Souvent critiquée pour son conservatisme face à l’innovation du New Space, l’Europe travaille pourtant sur des concepts comme le moteur à bas coût réutilisable Prometheus. Lancé fin 2017 dans le cadre du Future Launchers Preparatory Programme (FLPP) de l’ESA, le développement d’un démonstrateur va s’accélérer avec la conception et la fabrication de deux turbines à l’échelle 1:1. Un contrat a été signé en ce sens entre ArianeGroup et GKN Aerospace le 4 septembre.
A ce titre, l’équipementier britannique doit livrer une première turbine fin 2019. Le travail se déroulera dans son centre d’excellence de Trollhättan, en Suède, avec l’aide de plusieurs partenaires. Sa conception s’appuiera fortement sur les capacités offertes par la fabrication additive (impression 3D).
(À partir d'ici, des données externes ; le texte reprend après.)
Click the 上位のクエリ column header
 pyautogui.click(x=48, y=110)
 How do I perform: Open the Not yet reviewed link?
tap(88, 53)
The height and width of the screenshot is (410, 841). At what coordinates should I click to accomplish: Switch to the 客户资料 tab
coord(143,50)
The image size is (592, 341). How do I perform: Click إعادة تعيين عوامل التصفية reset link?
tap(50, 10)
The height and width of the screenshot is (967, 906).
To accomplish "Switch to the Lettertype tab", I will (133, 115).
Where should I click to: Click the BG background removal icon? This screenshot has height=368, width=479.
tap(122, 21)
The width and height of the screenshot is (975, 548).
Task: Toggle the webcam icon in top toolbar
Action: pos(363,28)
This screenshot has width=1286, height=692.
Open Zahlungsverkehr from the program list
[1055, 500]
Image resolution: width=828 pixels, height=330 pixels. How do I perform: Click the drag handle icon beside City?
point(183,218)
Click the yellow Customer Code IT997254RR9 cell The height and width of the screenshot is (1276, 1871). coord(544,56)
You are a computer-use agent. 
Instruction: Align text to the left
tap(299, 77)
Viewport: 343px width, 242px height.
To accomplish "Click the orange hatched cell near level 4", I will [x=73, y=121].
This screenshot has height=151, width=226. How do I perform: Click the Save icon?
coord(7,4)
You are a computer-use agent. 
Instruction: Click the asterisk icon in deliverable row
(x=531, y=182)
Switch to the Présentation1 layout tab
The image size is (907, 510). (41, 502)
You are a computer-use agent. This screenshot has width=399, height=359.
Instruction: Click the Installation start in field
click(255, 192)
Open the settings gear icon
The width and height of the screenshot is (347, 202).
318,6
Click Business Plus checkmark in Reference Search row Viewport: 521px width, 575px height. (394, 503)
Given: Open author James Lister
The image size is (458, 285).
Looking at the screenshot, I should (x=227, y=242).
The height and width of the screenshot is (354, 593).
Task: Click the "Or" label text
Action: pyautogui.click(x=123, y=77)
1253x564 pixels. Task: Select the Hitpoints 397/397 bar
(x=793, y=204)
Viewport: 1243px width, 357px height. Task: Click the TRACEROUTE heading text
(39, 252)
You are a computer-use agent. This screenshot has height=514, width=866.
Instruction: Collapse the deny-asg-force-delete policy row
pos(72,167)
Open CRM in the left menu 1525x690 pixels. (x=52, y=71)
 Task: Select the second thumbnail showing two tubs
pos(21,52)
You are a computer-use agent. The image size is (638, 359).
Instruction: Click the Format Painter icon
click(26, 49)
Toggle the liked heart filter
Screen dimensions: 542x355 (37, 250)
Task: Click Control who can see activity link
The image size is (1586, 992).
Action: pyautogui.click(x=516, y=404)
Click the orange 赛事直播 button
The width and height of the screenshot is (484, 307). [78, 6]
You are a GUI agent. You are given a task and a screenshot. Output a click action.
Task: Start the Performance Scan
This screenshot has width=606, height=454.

L’objectif est double. Sur le plan technologique, cela permettra à GKN de proposer un design inédit à même de répondre à de très fortes contraintes de chaleur, vitesse et pression et ainsi accroître les performances du futur moteur.
Baisse de coûts
Sur le plan industriel, la fabrication additive se montre adaptée aux petites séries, grâce notamment à une simplification de la production. Le nombre de pièces nécessaires va fortement diminuer et passera d’une centaine pour un design classique à deux. Cela devrait permettre à la turbine de gagner en robustesse – et donc faciliter sa réutilisation – et de perdre en masse, mais aussi de réduire significativement les temps de fabrication.
Cette production simplifiée devrait déboucher sur une importante baisse des coûts. GKN Aerospace estime qu’elle pourrait être de l’ordre de 90 % par rapport à une conception classique, mais ne précise pas si cette équation comprend uniquement les coûts de production ou également ceux opérationnels. Quoiqu’il en soit, l’équipementier se veut ainsi en ligne l’objectif prioritaire de Prometheus, à savoir proposer un moteur avec un coût divisé par dix, réutilisable, capable d’être produit à une cinquantaine d’exemplaires par an.
Le choix du méthane
Comme son nom l’indique – Prometheus (Precursor Reusable Oxygen METHane cost Effective propUlsion System) – le futur moteur s’appuiera sur un couple oxygène liquide et méthane. Cet ergol présente des avantages en termes de coûts, de disponibilité, de manipulation mais aussi de compatibilité avec l’oxygène avec une température de liquéfaction proche.
Destiné à équiper un premier ou un deuxième étage, le Prometheus pourra produire une poussée variable allant jusqu’à 1 000 kN, être rallumable et réutilisable jusqu’à cinq fois. Le premier essai d’un démonstrateur complet à échelle 1:1 est prévu en 2020.
Vers un lanceur européen réutilisable
L’objectif est d’arriver à un moteur opérationnel à l’horizon 2030, pour la génération de lanceurs européens qui succèderont à Ariane 6 et Vega-C. Son développement doit notamment ouvrir la voie à la conception d’un lanceur réutilisable sur le marché mondial afin de renforcer la compétitivité du Vieux Continent.
D’autres projets de moteurs sont menés au sein du FLPP, comme l’ETID (Expander-cycle Technology Integrated Demonstrator). Mis à feu pour la première fois en juin dernier, il doit aboutir à un moteur d’étage supérieur de lanceur pour la classe des 10 tonnes de poussée à l’horizon 2025.